Human clinical trials are several years away.
The breast cancer findings grew from the team's research in mesenchymal stem cells (MSC), which can divide into one copy of themselves and one differentiated copy of a bone, muscle, fat or cartilage cell. Andreeff has shown these mobile mesenchymal stem cells home to wounds, including tumors, making them potential carriers of cancer therapy.
"GD2 is one of the markers for mesenchymal stem cells," says study first author Venkata Lokesh Battula, Ph.D., instructor in MD Anderson's Department of Leukemia. "Our previous report that epithelial-to-mesenchymal transition-derived stem cells are functionally similar to MSCs prompted us to test several MSC markers on breast cancer stem cells.
About 85% of solid tumors start in the lining of an organ, called the epithelium. These cells can change into mesenchymal cells.
"In cancer, this change from stationary epithelial cells to the mobile mesenchymal stem cells is an important step in metastasis," says co-senior author Sendurai Mani, Ph.D., assistant professor MD Anderson's Department of Molecular Pathology and co-director of the Metastasis Research Center.
The researchers found GD2 expression divided breast cancer cell lines into two distinct groups: About 4.5% were GD2-positive and 92.7% were GD2-negative.
GD2-positive breast cancer cells:
Formed more and larger mammospheres, a clumping of cells used as an indicator of tumor-generating capacity, than GD2-negative cells.
Migrated faster in cell culture
Generated five times as many tumors when just 10 cells of each type were transplanted into mice.
Were 85-95 % correlated with another combination stem cell marker.
Expressed genes involved in migration, invasion and epithelial-to-mesenchymal transition.
Had nine-times the levels of GD3 synthase, an enzyme important to creation of GD2.

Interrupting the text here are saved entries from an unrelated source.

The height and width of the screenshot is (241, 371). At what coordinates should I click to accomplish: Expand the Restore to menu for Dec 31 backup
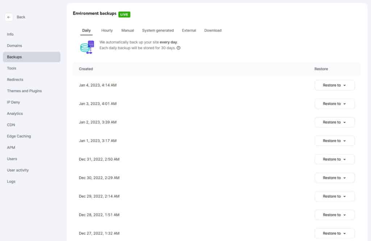click(334, 159)
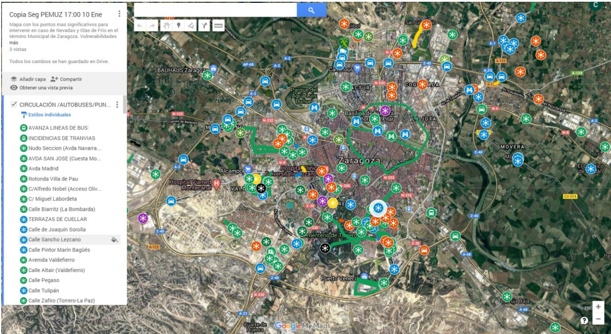
Task: Select the measure distances ruler tool
Action: point(218,26)
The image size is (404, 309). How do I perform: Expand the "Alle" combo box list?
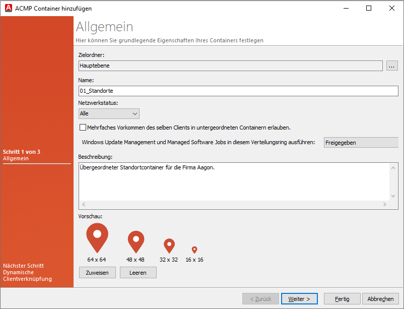click(133, 113)
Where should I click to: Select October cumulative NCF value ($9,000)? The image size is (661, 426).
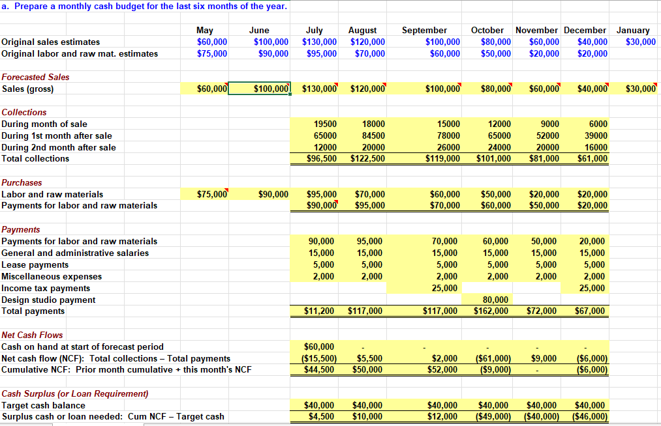[494, 369]
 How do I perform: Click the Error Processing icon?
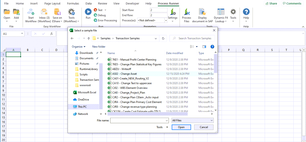pos(96,20)
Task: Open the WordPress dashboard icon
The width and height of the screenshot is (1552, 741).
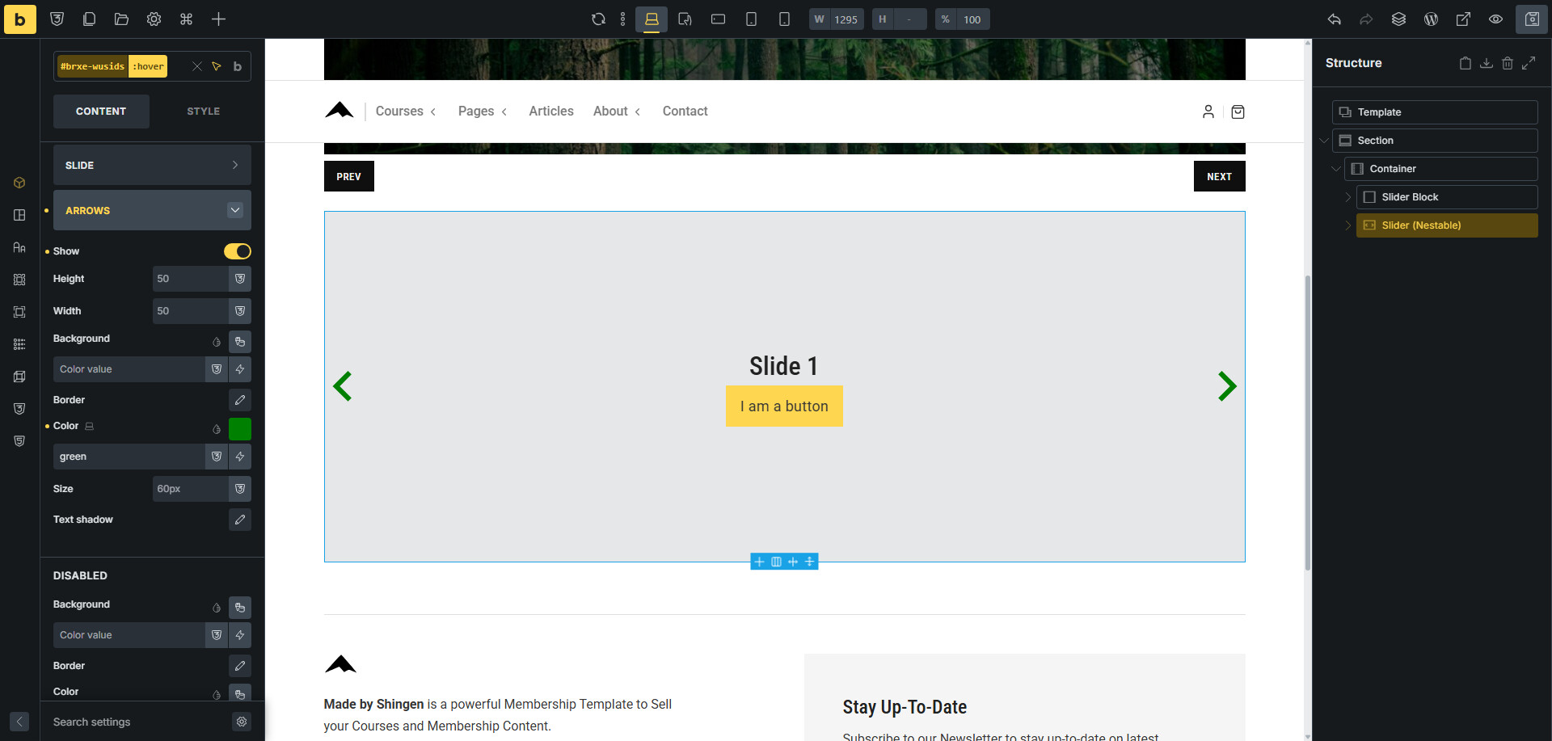Action: (x=1431, y=19)
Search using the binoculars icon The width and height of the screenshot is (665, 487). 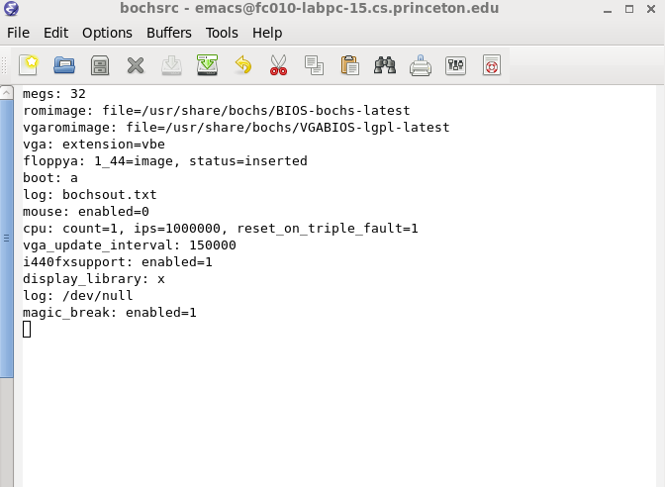[385, 65]
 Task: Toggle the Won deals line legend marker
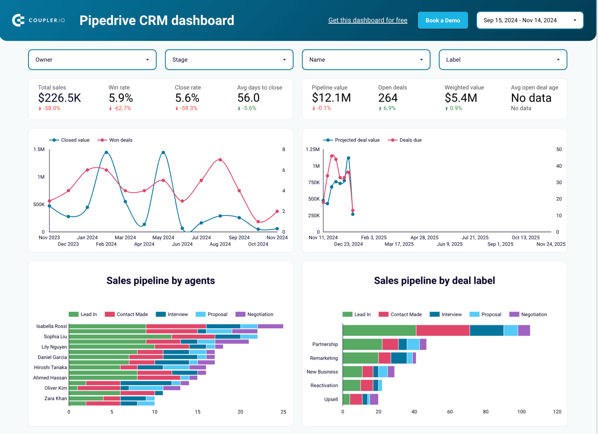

Mice injected with 1 million breast cancer cells having a small interfering RNA that blocked GD3 synthase never developed tumors over eight weeks, while all of those with active GD3S developed tumors.
Half of mice treated with triptolide, a known inhibitor of GD3 synthase, did not develop breast cancer while the other half had tumors that were much smaller than untreated mice. Treated mice lived longer, too.
Drug development continues, as well as efforts to understand the role of GD2 in cancer stem cells. Andreeff noted that the protein is an immune suppressor, which may allow the tumor and its metastases to evade detection and destruction by the immune system.